GIVEN DATA:

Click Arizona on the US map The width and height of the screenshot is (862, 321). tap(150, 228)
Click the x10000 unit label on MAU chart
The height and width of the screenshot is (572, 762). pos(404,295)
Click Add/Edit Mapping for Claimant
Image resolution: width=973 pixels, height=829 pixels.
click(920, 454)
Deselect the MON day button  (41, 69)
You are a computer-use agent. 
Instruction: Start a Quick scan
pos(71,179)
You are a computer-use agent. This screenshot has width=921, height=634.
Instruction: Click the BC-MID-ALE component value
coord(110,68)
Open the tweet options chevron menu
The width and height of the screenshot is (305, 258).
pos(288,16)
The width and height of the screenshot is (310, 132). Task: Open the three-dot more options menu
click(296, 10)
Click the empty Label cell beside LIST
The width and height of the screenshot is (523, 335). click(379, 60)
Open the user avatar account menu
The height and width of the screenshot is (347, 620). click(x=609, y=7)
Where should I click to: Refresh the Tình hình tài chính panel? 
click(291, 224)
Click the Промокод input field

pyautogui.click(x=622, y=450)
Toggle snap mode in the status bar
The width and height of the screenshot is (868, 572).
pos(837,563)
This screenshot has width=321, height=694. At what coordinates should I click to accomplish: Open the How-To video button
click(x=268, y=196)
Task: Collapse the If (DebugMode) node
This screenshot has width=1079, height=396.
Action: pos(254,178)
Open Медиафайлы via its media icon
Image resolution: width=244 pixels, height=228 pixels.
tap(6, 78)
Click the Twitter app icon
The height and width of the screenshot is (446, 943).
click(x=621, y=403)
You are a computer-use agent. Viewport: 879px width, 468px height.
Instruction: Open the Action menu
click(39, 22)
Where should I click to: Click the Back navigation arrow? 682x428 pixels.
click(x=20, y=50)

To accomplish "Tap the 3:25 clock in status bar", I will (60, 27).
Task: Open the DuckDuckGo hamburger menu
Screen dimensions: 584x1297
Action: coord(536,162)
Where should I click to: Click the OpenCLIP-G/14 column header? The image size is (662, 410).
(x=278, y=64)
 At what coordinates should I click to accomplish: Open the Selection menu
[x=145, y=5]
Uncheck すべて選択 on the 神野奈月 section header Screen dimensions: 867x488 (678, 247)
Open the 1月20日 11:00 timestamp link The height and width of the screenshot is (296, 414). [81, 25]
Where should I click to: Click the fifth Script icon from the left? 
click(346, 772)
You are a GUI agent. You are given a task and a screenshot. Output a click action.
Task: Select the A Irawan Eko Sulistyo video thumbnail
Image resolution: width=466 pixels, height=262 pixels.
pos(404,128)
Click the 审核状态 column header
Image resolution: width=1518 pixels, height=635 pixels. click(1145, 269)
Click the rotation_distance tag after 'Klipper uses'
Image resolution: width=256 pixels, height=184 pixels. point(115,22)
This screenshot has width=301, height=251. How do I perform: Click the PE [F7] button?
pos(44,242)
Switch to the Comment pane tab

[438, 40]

TASK OBJECTIVE: Without any alteration, retype all of the material above.

REPLY TO THE EXERCISE:
Click Arizona on the US map The width and height of the screenshot is (862, 321). tap(150, 228)
Click the x10000 unit label on MAU chart
The height and width of the screenshot is (572, 762). pos(404,295)
Click Add/Edit Mapping for Claimant
Image resolution: width=973 pixels, height=829 pixels.
click(920, 454)
Deselect the MON day button  (41, 69)
You are a computer-use agent. 
Instruction: Start a Quick scan
pos(71,179)
You are a computer-use agent. This screenshot has width=921, height=634.
Instruction: Click the BC-MID-ALE component value
coord(110,68)
Open the tweet options chevron menu
The width and height of the screenshot is (305, 258).
pos(288,16)
The width and height of the screenshot is (310, 132). Task: Open the three-dot more options menu
click(296, 10)
Click the empty Label cell beside LIST
The width and height of the screenshot is (523, 335). click(379, 60)
Open the user avatar account menu
The height and width of the screenshot is (347, 620). click(x=609, y=7)
Where should I click to: Refresh the Tình hình tài chính panel? 
click(291, 224)
Click the Промокод input field

pyautogui.click(x=622, y=450)
Toggle snap mode in the status bar
The width and height of the screenshot is (868, 572).
pos(837,563)
This screenshot has width=321, height=694. At what coordinates should I click to accomplish: Open the How-To video button
click(x=268, y=196)
Task: Collapse the If (DebugMode) node
This screenshot has width=1079, height=396.
Action: pos(254,178)
Open Медиафайлы via its media icon
Image resolution: width=244 pixels, height=228 pixels.
tap(6, 78)
Click the Twitter app icon
The height and width of the screenshot is (446, 943).
click(x=621, y=403)
You are a computer-use agent. Viewport: 879px width, 468px height.
Instruction: Open the Action menu
click(39, 22)
Where should I click to: Click the Back navigation arrow? 682x428 pixels.
click(x=20, y=50)

To accomplish "Tap the 3:25 clock in status bar", I will (60, 27).
Task: Open the DuckDuckGo hamburger menu
Screen dimensions: 584x1297
Action: coord(536,162)
Where should I click to: Click the OpenCLIP-G/14 column header? The image size is (662, 410).
(x=278, y=64)
 At what coordinates should I click to accomplish: Open the Selection menu
[x=145, y=5]
Uncheck すべて選択 on the 神野奈月 section header Screen dimensions: 867x488 (678, 247)
Open the 1月20日 11:00 timestamp link The height and width of the screenshot is (296, 414). [81, 25]
Where should I click to: Click the fifth Script icon from the left? 
click(346, 772)
You are a GUI agent. You are given a task and a screenshot. Output a click action.
Task: Select the A Irawan Eko Sulistyo video thumbnail
Image resolution: width=466 pixels, height=262 pixels.
pos(404,128)
Click the 审核状态 column header
Image resolution: width=1518 pixels, height=635 pixels. click(1145, 269)
Click the rotation_distance tag after 'Klipper uses'
Image resolution: width=256 pixels, height=184 pixels. point(115,22)
This screenshot has width=301, height=251. How do I perform: Click the PE [F7] button?
pos(44,242)
Switch to the Comment pane tab

[438, 40]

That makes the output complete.